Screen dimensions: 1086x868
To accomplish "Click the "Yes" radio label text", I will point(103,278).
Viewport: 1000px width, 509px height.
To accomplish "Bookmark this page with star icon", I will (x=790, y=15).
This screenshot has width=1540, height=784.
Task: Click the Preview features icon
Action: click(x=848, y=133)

------------------------------------------------

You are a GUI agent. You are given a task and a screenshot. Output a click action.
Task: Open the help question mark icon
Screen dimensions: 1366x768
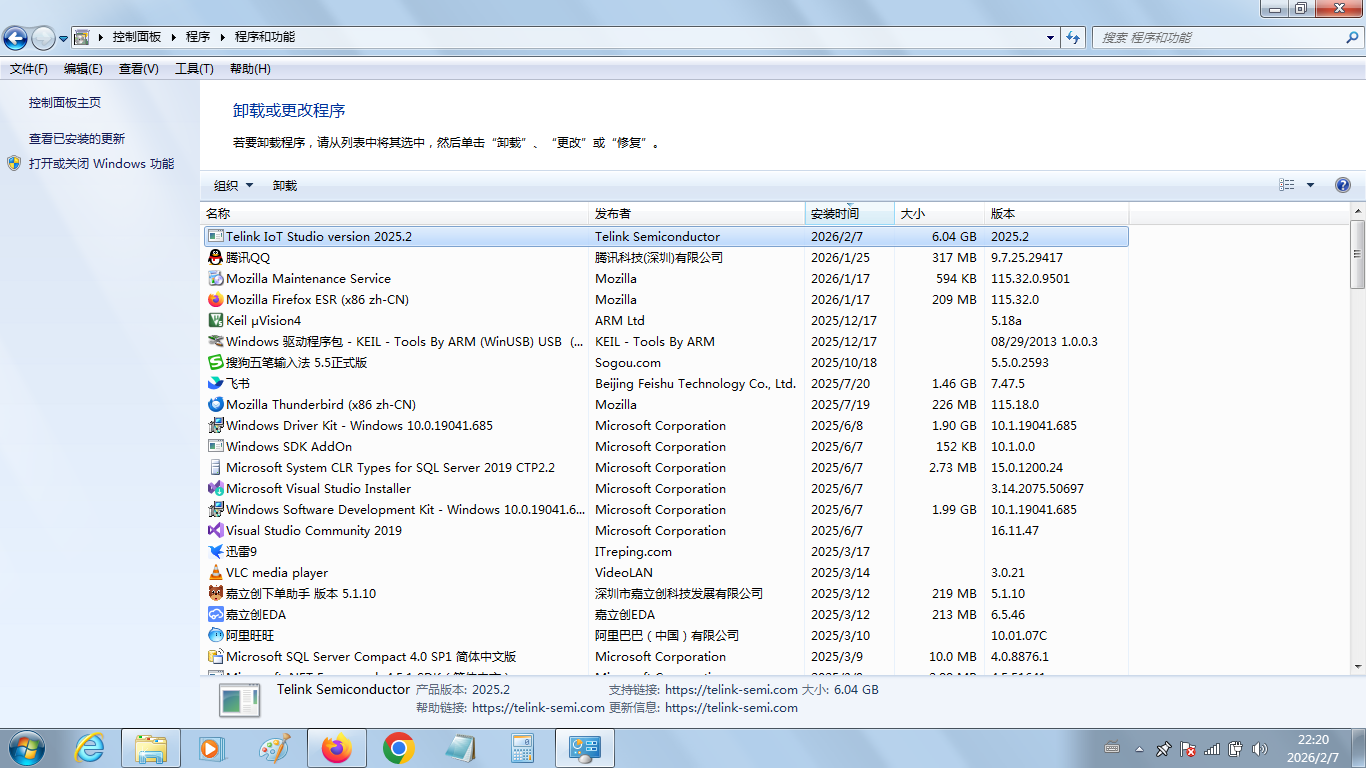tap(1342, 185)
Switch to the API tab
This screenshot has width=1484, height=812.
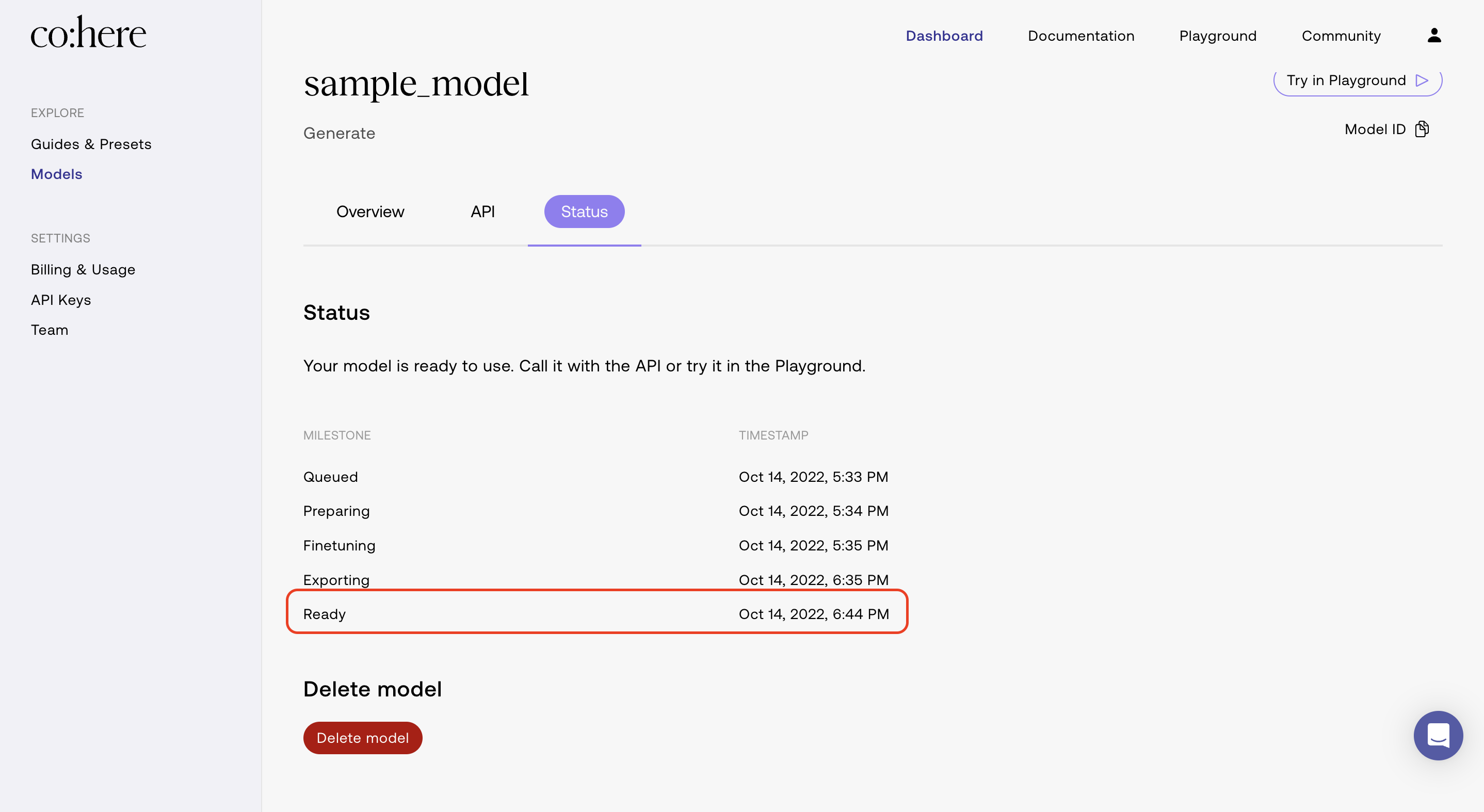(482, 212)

------------------------------------------------

**SHORT PROBLEM**
Format the rows that run from the line containing "Screen dimensions: 1086x868" through the line containing "I will point(103,278)." as a two-column CSV with the headers instruction and response. Give one line per row, holding its text and its answer, each in a single quoted field with line breaks turned into spaces.

**THE REPLY**
instruction,response
"Screen dimensions: 1086x868 To accomplish ""Click the ""Yes"" radio label text"",","I will point(103,278)."